I didn't finish it because it dragged on so much. I could barely even tell what the characters were trying to do, because the plot was so boring. Also, I read this book a while ago, so I don't exactly remember the characters, but Hazel... ugh. I forgot what exactly was so terrible about her, but I couldn't stand her for a moment. And did Sam's mom really have to be "empty"? It contributes nothing to the plot. So overall, I wouldn't waste your time, because this book is soooooooo slow.
Hazel has read every single Nancy Drew book and written all of her observations in her Mysteries notebook, but nothing has come of all this preparation until one day when she sees two men stash a box in a locked toolshed at the graveyard her parents own. This has a fun Hermione Granger type main character, and is a good match if you like funny and relatable realistic fiction, slice of life type stuff, and historical fiction (it’s a good readalike for We Dream of Space + mystery).
I didn’t connect with the characters as much as I usually do. Hazel can be clueless and sometimes annoying. There’s the usual mean girl, inattentive parents, teachers who don’t understand, smart loner boy who keeps to himself. Set in the Cold War during the McCarthy era.
Note- listened to the audio book and it was decent
Excellent middle grades historical fiction. Deals with 1950s McCarthyism, roles of women in post war American culture, and the ever-present mean girls in school. Warnings for parents: delicately handled sub plot about a child born out of wedlock; themes of depression, and a scene in which kids try to perform a seance in a cemetery. Nothing graphic, explicit, or inappropriate; no bad language.
This was a random audiobook choice from the library. I don’t do that often and this book is the reason- a little too close to demonic spirits and a lot of information on an unwed teenage mother that lead to some eye opening conversations with my 11 and 9 year olds.
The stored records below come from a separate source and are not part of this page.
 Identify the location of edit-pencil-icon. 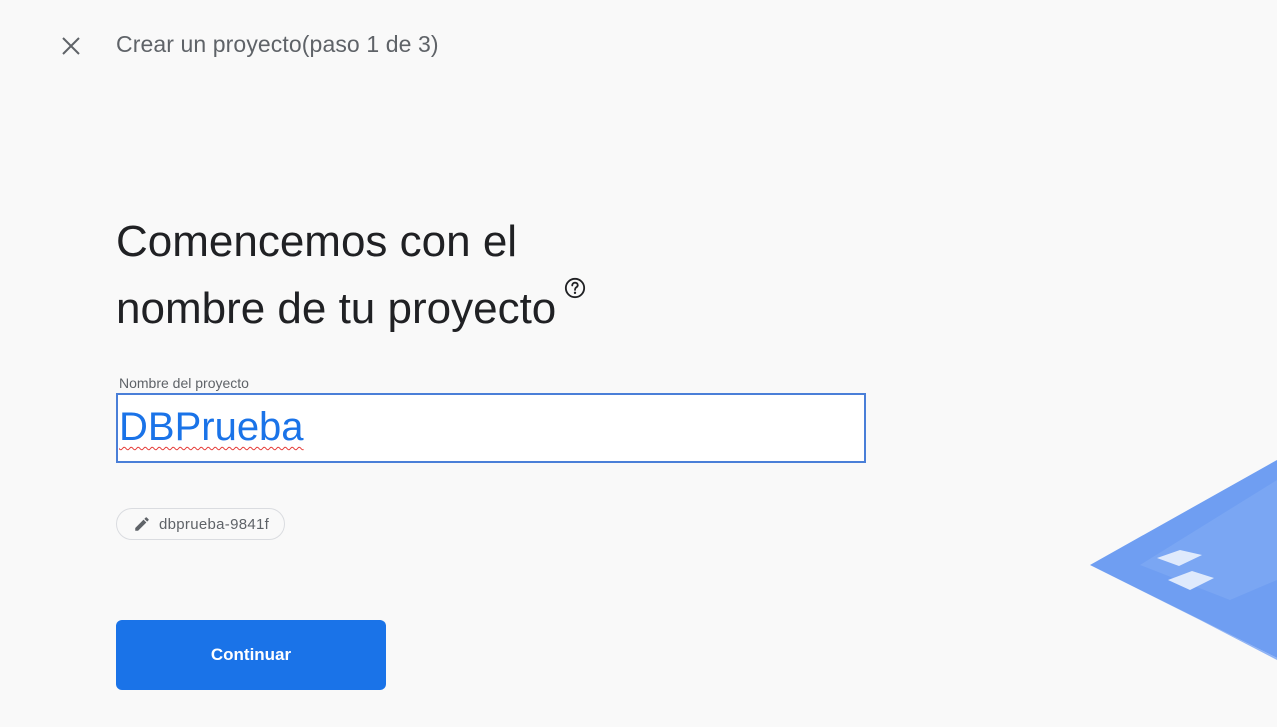
(142, 524).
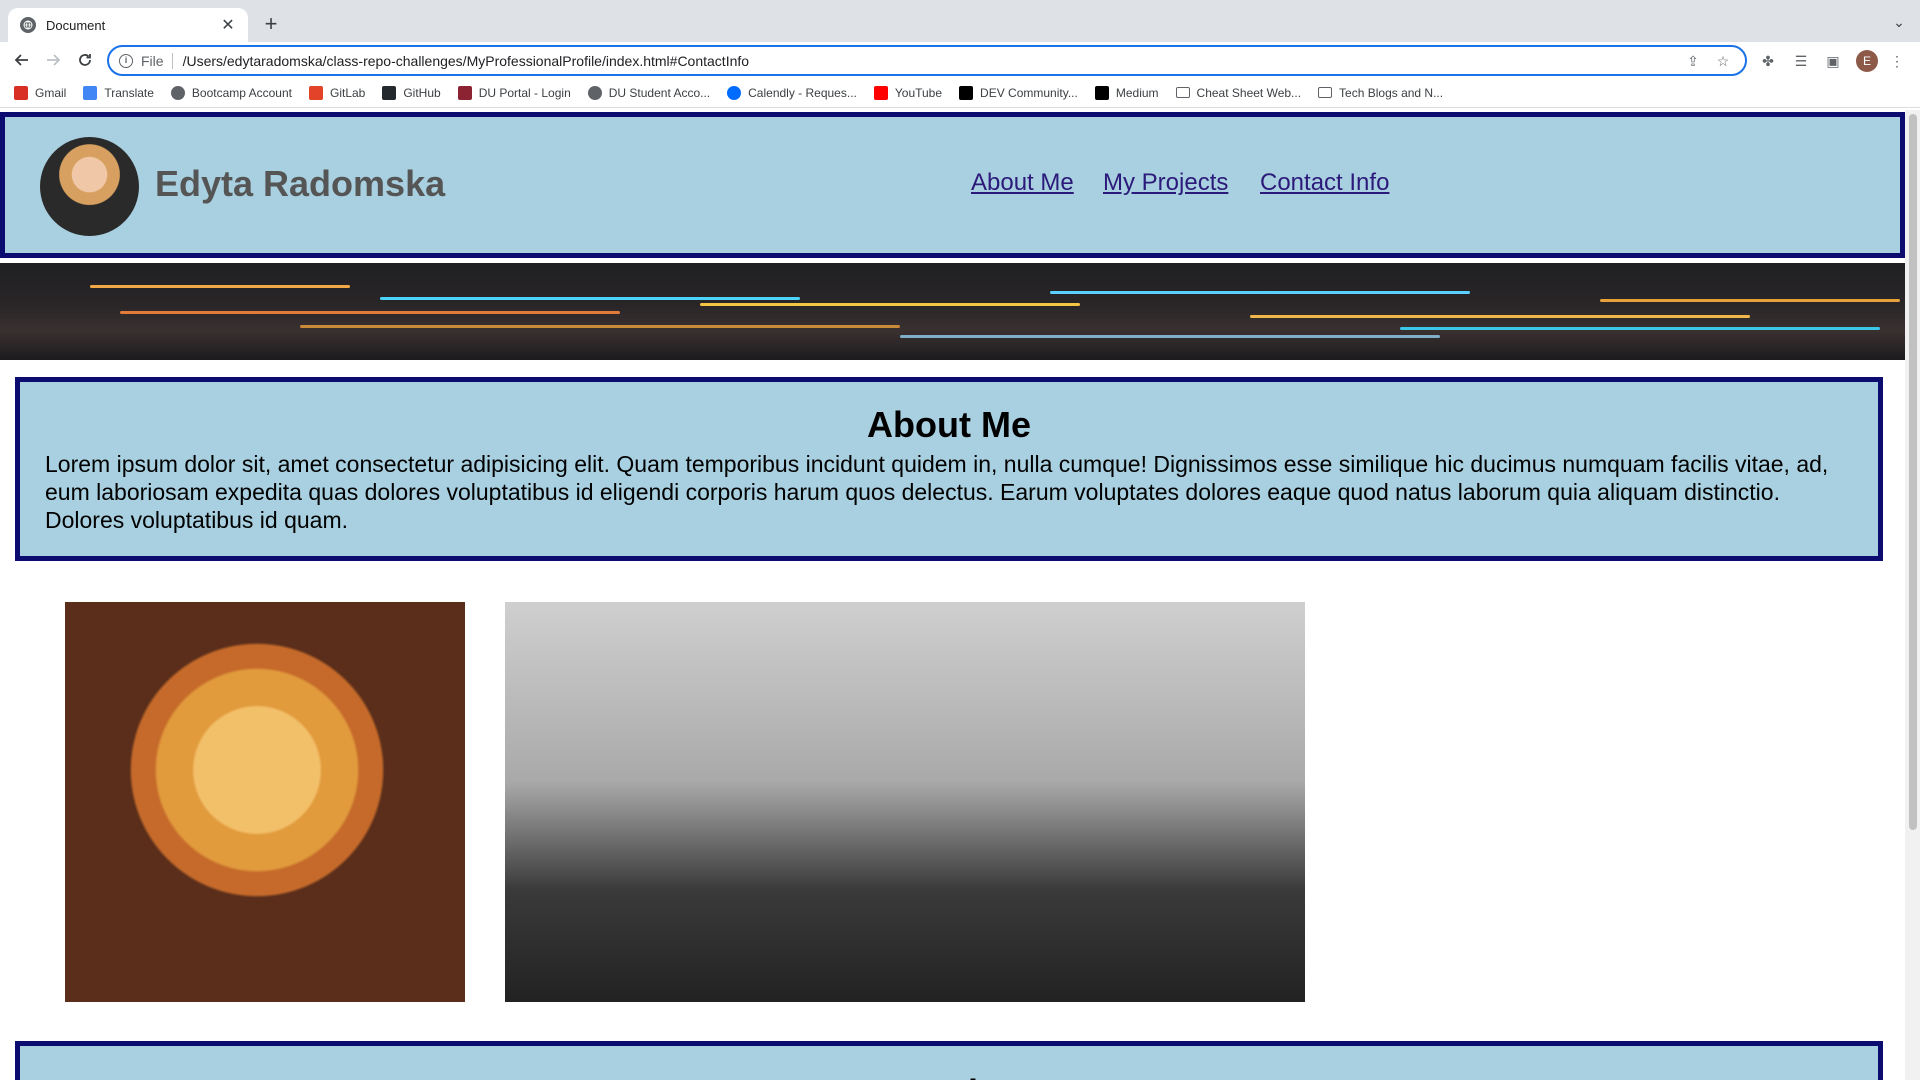 Image resolution: width=1920 pixels, height=1080 pixels. I want to click on side-panel-icon: ▣, so click(1833, 61).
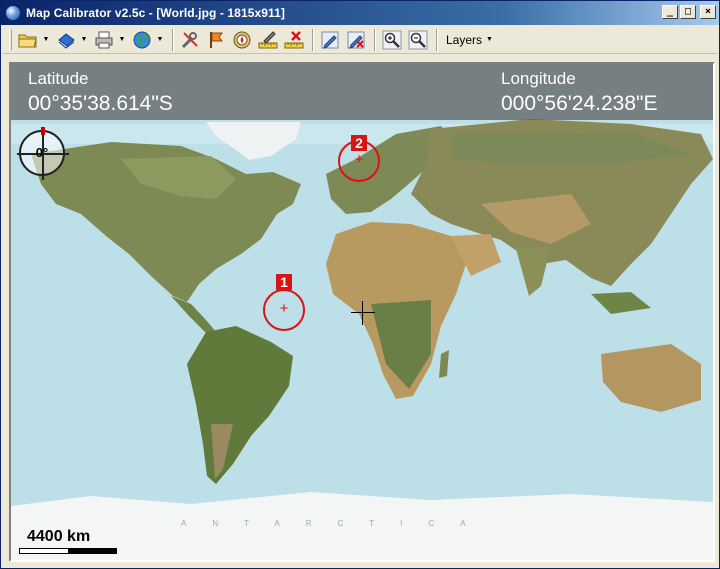 This screenshot has height=569, width=720. I want to click on latitude-label: Latitude, so click(58, 78).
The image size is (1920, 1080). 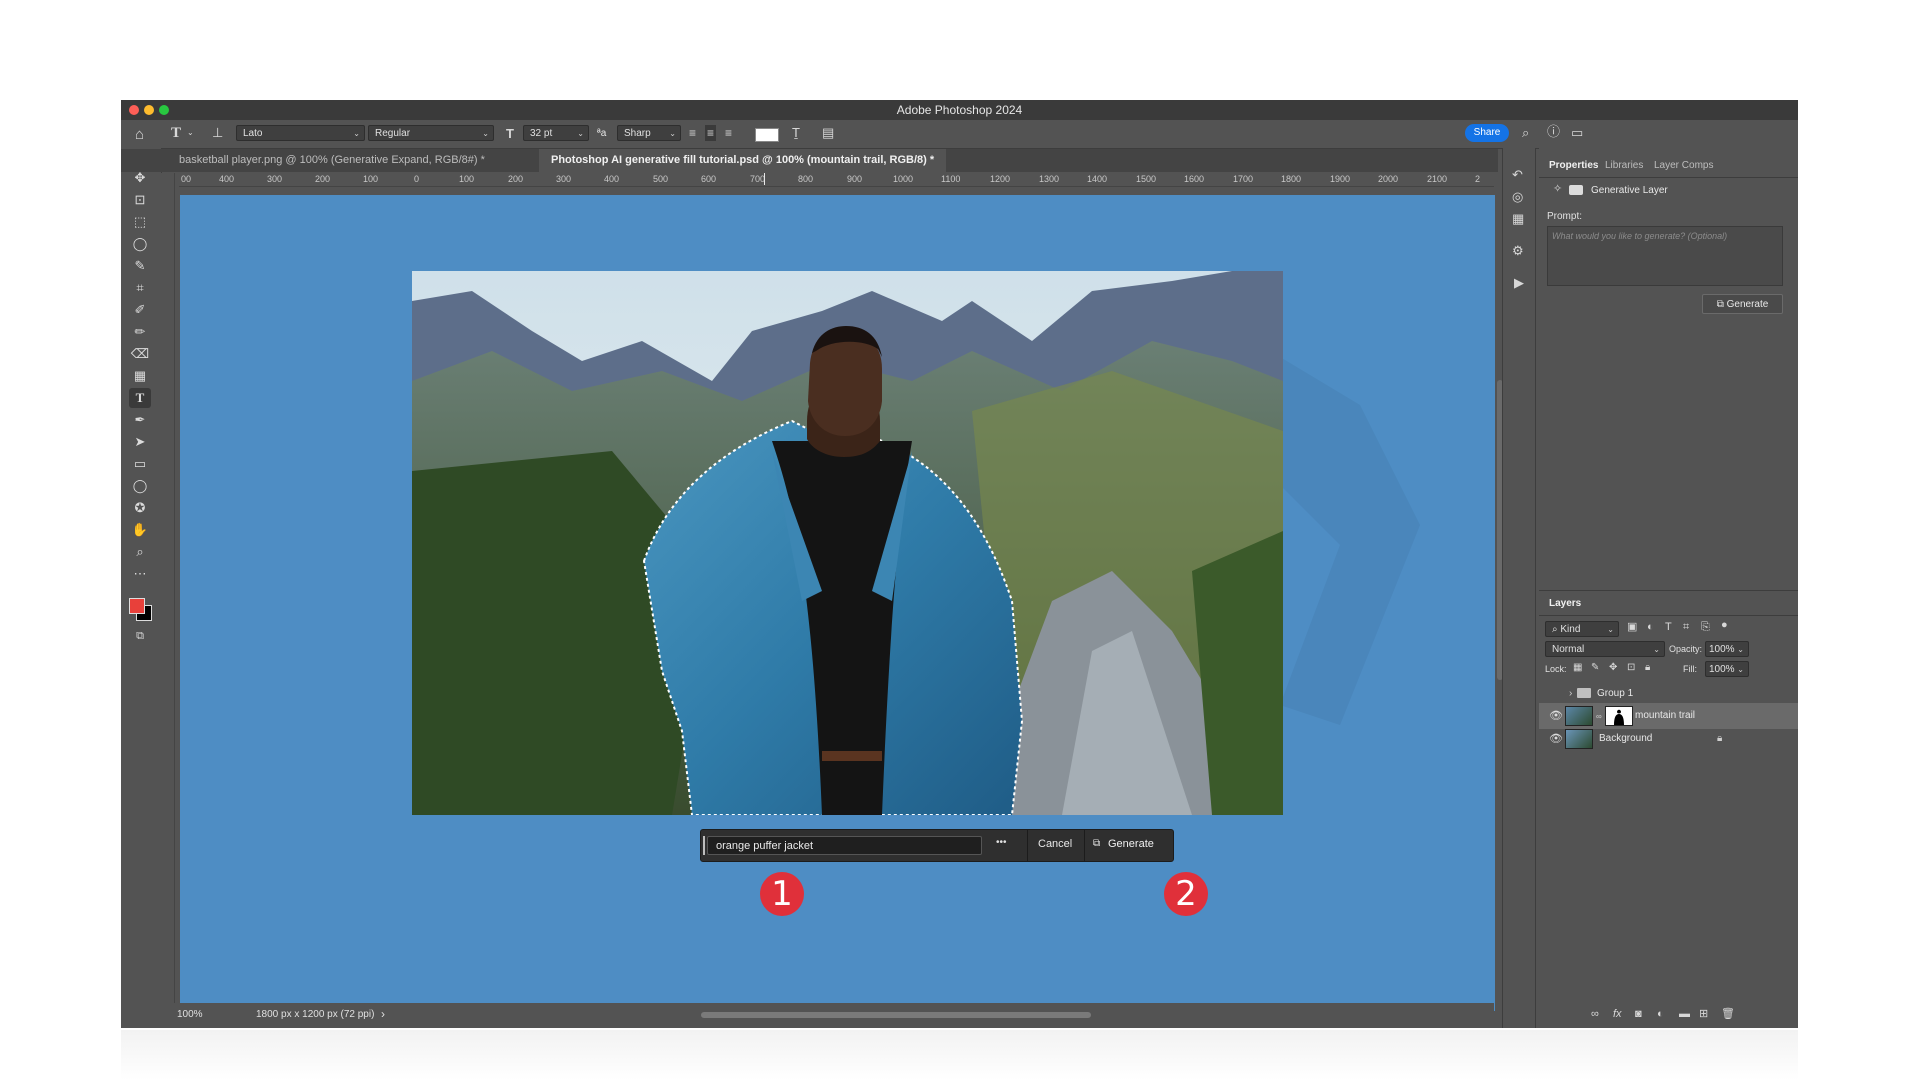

I remember reading this book years ago, I enjoyed it immensely. The story was so heartbreaking, and not what I thought it would be. This is a book I read when I was still very into spies, and even though the story takes an unexpected turn it was still so good.
Fun mystery set in the height of post-WWII Cold War. Neat how it revolved around a new friendship as well as dealing with the loss of a best friend who moved away.
I gave this book three stars because it’s neither a great book nor a bad book. But my son (who I read this too) did not like the book at all. I actually found the author’s note in the back the best part of the book.
A young schoolgirl tries to uncover a communist spy in her town with the help of a mysterious young boy during the height of Cold War-era America. The author does a great job exemplifying the neighbor against neighbor anxiety that happened.
The kids enjoyed it. I was a bit surprised by some of the more mature topics covered (alcoholism, pregnancy out of wedlock, etc). I just wasn't expecting it from the cover art.